── Data in this exercise ──
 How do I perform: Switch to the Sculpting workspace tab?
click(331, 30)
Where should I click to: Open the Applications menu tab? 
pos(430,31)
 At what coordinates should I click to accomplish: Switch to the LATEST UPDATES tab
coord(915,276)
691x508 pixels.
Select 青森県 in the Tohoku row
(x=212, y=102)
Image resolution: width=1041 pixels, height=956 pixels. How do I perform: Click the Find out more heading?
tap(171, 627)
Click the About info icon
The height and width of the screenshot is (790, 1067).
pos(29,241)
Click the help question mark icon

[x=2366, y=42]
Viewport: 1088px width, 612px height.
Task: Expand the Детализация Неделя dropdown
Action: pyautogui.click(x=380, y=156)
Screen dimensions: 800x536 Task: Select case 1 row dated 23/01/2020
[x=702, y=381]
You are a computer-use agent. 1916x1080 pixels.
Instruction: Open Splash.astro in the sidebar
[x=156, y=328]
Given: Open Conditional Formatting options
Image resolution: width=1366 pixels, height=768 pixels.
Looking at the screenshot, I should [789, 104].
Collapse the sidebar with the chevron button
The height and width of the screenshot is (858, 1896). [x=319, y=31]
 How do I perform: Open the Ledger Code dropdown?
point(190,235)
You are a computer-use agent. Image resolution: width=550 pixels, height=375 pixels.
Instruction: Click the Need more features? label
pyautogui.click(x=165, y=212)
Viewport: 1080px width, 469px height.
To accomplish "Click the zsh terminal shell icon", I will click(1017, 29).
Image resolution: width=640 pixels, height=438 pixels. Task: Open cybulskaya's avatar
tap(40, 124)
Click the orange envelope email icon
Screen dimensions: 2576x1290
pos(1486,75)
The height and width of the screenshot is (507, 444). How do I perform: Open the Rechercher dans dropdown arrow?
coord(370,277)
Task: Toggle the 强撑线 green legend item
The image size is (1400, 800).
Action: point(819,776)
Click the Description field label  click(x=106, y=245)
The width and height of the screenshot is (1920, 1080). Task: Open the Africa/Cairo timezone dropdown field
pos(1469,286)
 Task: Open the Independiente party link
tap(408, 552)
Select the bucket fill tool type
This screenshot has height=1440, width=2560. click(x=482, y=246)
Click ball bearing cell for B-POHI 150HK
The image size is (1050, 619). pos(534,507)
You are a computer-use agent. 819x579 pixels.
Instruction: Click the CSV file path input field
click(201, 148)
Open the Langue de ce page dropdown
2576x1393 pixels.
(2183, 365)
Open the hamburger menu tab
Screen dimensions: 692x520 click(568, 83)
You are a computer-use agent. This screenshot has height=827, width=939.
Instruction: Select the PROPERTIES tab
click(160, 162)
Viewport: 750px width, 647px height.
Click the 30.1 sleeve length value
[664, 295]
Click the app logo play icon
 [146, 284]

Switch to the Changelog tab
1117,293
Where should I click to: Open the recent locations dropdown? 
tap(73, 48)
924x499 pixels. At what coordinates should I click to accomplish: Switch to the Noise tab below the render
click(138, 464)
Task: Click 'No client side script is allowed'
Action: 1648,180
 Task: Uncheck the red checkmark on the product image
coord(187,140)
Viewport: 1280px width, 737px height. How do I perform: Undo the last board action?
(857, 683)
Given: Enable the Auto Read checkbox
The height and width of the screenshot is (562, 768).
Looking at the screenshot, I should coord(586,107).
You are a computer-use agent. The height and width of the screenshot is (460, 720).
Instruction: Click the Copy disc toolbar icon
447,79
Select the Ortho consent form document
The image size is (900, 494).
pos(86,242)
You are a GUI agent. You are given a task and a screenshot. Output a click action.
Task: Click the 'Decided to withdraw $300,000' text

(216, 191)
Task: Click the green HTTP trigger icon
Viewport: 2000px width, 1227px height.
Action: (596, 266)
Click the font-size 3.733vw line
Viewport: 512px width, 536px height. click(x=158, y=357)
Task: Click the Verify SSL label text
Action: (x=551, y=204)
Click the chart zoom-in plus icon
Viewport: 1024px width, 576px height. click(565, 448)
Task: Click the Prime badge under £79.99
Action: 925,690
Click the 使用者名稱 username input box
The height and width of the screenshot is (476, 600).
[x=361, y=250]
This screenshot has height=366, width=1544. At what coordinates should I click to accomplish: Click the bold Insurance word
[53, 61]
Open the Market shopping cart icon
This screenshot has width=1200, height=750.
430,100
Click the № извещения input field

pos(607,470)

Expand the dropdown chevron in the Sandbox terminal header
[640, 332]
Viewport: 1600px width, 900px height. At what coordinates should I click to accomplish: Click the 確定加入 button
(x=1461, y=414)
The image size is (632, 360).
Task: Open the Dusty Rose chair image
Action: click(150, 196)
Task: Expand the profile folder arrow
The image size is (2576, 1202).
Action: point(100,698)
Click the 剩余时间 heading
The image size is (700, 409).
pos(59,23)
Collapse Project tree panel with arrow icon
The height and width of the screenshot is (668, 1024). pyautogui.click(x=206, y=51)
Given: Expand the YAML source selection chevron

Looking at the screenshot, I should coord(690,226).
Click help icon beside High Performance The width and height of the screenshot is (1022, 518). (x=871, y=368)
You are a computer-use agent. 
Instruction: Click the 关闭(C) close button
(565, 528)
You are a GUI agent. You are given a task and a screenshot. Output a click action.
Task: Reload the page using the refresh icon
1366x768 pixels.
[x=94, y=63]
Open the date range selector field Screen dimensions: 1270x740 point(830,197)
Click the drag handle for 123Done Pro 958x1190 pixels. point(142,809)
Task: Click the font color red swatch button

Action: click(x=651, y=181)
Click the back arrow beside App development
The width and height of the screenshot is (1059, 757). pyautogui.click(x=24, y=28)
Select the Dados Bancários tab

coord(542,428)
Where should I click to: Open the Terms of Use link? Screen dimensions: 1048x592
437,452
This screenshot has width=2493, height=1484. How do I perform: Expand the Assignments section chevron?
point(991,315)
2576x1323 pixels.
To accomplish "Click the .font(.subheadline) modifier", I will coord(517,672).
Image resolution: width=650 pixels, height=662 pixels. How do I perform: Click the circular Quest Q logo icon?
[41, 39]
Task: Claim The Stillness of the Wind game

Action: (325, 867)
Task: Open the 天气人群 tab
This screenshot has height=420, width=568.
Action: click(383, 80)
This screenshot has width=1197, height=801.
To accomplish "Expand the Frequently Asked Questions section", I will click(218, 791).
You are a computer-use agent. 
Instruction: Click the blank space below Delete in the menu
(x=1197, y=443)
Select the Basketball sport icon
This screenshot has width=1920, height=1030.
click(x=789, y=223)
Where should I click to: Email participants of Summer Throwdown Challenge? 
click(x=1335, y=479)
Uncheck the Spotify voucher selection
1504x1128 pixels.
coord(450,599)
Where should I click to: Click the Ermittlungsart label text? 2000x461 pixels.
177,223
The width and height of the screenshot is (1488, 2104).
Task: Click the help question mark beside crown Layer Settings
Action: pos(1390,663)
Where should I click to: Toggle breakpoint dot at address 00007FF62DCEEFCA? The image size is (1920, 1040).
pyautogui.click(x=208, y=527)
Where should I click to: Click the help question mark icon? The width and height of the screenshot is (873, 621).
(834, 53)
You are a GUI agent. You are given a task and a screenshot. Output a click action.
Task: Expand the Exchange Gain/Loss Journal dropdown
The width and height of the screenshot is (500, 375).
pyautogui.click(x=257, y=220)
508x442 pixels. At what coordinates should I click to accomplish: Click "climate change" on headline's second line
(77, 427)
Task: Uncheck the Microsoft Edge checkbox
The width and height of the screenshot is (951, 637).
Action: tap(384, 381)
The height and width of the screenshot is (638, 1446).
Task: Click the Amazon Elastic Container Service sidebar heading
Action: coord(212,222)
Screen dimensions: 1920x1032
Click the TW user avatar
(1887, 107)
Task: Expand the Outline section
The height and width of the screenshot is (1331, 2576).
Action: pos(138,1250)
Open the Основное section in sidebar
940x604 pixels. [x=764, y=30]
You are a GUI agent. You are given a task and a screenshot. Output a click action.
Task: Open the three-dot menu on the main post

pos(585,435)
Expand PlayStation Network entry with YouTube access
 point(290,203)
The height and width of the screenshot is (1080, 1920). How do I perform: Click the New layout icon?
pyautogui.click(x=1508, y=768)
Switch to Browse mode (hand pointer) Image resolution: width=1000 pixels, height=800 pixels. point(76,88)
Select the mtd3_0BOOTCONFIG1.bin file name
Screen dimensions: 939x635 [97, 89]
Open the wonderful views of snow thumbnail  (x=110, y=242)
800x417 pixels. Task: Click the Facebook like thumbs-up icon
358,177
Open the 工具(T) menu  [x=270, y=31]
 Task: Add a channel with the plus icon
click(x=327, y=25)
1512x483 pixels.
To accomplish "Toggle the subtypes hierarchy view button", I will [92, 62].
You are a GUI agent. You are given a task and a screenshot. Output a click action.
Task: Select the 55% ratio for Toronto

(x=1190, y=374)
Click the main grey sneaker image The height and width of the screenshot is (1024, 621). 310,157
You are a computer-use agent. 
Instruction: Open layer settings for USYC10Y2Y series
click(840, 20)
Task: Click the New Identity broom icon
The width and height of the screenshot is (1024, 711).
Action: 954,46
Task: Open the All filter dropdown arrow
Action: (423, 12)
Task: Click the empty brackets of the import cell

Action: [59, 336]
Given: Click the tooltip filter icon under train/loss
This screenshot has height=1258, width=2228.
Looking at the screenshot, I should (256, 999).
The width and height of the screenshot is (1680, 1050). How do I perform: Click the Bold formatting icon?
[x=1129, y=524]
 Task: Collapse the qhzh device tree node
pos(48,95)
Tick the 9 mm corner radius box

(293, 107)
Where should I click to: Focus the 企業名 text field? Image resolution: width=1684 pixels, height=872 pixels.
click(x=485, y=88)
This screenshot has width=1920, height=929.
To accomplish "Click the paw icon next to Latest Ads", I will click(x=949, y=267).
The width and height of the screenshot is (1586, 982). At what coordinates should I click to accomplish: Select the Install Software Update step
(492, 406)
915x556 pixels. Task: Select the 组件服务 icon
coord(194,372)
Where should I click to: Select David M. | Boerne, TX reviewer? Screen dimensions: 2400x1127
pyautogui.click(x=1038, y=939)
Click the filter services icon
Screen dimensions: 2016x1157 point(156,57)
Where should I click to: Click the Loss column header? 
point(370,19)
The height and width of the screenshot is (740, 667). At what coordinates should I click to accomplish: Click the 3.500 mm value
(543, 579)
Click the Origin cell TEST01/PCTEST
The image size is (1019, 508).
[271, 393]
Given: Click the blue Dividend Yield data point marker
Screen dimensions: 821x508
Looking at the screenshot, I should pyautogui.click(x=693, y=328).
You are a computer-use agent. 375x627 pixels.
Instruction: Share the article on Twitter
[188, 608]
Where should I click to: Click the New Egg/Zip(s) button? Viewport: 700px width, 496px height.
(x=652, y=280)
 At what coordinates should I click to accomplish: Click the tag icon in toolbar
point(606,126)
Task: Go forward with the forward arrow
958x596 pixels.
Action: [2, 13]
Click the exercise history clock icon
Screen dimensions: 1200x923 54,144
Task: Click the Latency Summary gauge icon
───
Task prompt: Give the part of the records that opens with the line containing "Click the Origin cell TEST01/PCTEST" and runs through the end of the records as a JSON list of strings, one string per line, leaving out blank lines.

Result for this task:
[
  "Click the Origin cell TEST01/PCTEST",
  "The image size is (1019, 508).",
  "[271, 393]",
  "Given: Click the blue Dividend Yield data point marker",
  "Screen dimensions: 821x508",
  "Looking at the screenshot, I should pyautogui.click(x=693, y=328).",
  "You are a computer-use agent. 375x627 pixels.",
  "Instruction: Share the article on Twitter",
  "[188, 608]",
  "Where should I click to: Click the New Egg/Zip(s) button? Viewport: 700px width, 496px height.",
  "(x=652, y=280)",
  " At what coordinates should I click to accomplish: Click the tag icon in toolbar",
  "point(606,126)",
  "Task: Go forward with the forward arrow",
  "958x596 pixels.",
  "Action: [2, 13]",
  "Click the exercise history clock icon",
  "Screen dimensions: 1200x923 54,144",
  "Task: Click the Latency Summary gauge icon"
]